## A Simple Recommender System using Pandas 
In this part of the exercise you are going to work with a real data set, i.e. the **Movie Lens Data** from https://grouplens.org/datasets/movielens/. This is a **collection of movie ratings** which are widely used in research projects about recommender systems. 

As in any Data Science project, **we start with the data exploration task** to get familiar with the data and look for hidden patterns. Afterwards, we **build a simple movie recommender system** without using any fancy machine learning algorithms. Keep in mind that this will not be a robust recommender sytem, but it is a nice first start to get used to pandas.

**Remark**: Some of the expected results are already shown in the output. Therefore, add a new cell above the desired output. Otherwise you would overwrite some of the expected results!

So, let's start by loading the needed packages:

In [1]:
# import packages
import pandas as pd
import numpy as np
from matplotlib import pyplot as plt
%matplotlib inline

Next, please load the two csv files **'data/ml-latest-small/ratings.csv'** and **'data/ml-latest-small/movies.csv'** as DataFrames named **ratings** and **movies**.

**Hint**: Use pd.read_csv().

In [None]:
# import the data
ratings = <FILL-IN>
<FILL-IN> = <FILL-IN>('../data/ml-latest-small/movies.csv')
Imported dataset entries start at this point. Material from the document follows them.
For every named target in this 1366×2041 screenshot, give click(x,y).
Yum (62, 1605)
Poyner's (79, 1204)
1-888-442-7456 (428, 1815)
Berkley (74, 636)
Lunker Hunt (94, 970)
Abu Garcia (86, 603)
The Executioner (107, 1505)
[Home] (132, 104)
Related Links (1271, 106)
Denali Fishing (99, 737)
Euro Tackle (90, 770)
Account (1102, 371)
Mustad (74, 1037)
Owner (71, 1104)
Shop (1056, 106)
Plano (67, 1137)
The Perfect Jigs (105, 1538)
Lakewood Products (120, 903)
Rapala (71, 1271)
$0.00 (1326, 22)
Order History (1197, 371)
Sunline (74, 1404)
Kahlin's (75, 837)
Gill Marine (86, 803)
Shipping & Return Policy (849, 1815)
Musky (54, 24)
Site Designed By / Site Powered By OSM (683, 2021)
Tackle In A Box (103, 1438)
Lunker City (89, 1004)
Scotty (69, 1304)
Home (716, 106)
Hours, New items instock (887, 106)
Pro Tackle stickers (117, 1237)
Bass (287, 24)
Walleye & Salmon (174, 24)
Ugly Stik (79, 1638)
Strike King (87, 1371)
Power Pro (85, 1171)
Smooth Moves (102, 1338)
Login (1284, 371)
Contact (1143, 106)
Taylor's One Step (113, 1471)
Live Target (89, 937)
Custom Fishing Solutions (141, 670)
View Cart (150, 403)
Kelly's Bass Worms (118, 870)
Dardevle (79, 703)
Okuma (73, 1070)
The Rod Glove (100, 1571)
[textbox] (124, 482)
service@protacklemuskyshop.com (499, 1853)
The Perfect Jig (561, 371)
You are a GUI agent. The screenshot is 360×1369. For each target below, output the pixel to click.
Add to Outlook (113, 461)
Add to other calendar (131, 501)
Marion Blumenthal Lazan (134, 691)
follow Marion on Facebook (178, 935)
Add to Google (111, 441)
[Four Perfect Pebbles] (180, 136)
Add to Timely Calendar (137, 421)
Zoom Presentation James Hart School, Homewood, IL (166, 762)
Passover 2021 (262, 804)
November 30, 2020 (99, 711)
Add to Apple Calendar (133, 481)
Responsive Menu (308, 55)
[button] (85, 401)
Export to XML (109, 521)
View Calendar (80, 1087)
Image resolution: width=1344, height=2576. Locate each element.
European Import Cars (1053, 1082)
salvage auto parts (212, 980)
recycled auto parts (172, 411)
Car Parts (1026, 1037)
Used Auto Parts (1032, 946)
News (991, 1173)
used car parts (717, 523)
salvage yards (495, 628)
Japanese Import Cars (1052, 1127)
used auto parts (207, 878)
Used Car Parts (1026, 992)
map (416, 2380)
Investigate the DataFrames and answer the following questions:
- how much memory is used for the DataFrames?
- what kind of columns do we have (names and datatype)?
- how many records hold the DataFrames?

**Merge** the two DataFrames **ratings** and **movies on the key movieId** and select the **columns rating, userId and title**. Give the resulting DataFrame the name df. Afterwards, print the first 5 rows of the DataFrame.

In [None]:
# merge
df = <FILL-IN>
<FILL-IN>.head()

Unnamed: 0,userId,title,rating
0,1,Dangerous Minds (1995),2.5
1,7,Dangerous Minds (1995),3.0
2,31,Dangerous Minds (1995),4.0
3,32,Dangerous Minds (1995),4.0
4,36,Dangerous Minds (1995),3.0


**Compute** the mean, median and count of the ratings per movie.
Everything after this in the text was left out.